**WHAT YOU ARE ASKED TO DO**
Please rewrite these lines with every "icon" replaced by "button", leaving everything else unchanged and omitting the pictures.

+++ SOURCE DATA

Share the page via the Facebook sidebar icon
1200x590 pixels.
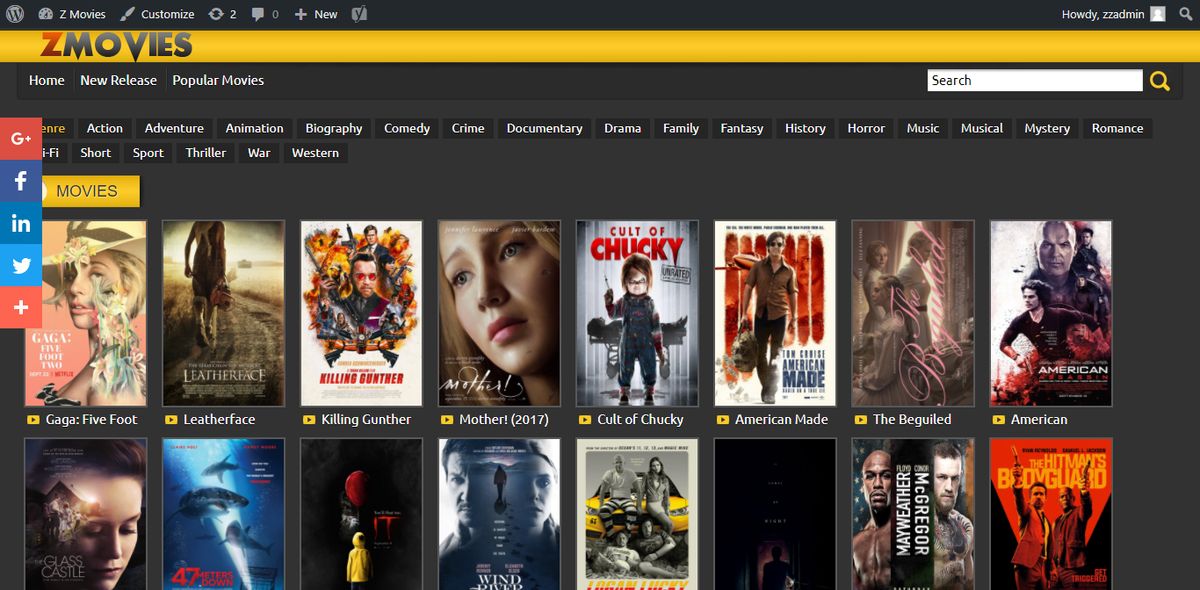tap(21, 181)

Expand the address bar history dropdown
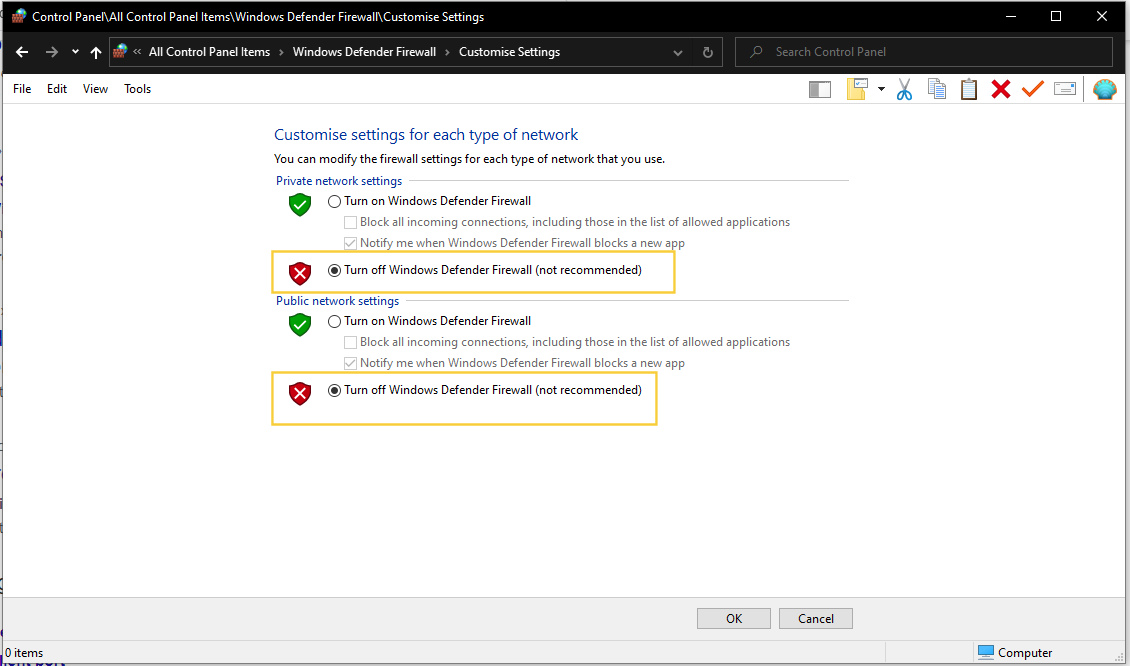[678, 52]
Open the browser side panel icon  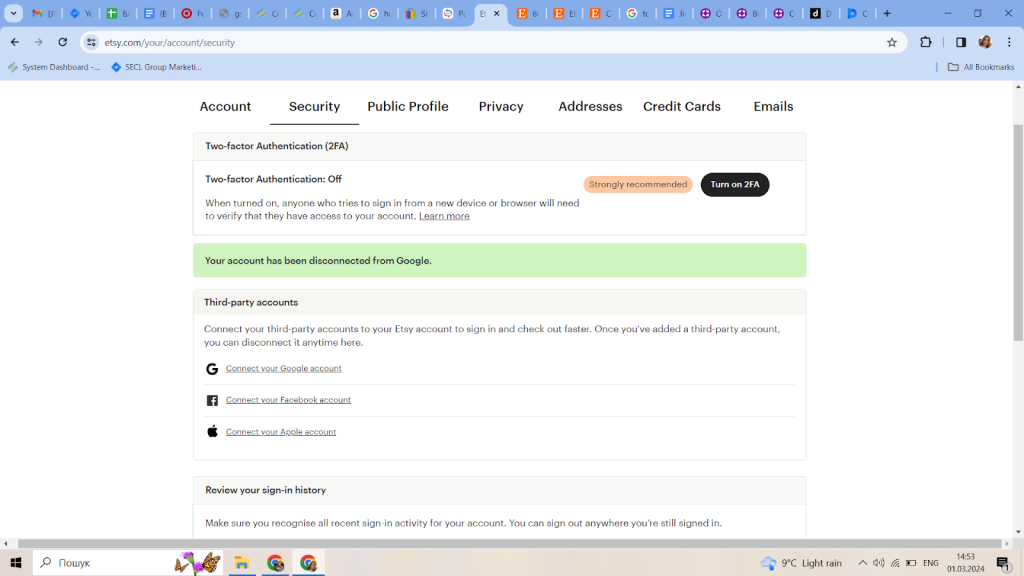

++++++

**COMPLETED EXERCISE**
Share the page via the Facebook sidebar button
1200x590 pixels.
tap(21, 181)

Expand the address bar history dropdown
[678, 52]
Open the browser side panel button  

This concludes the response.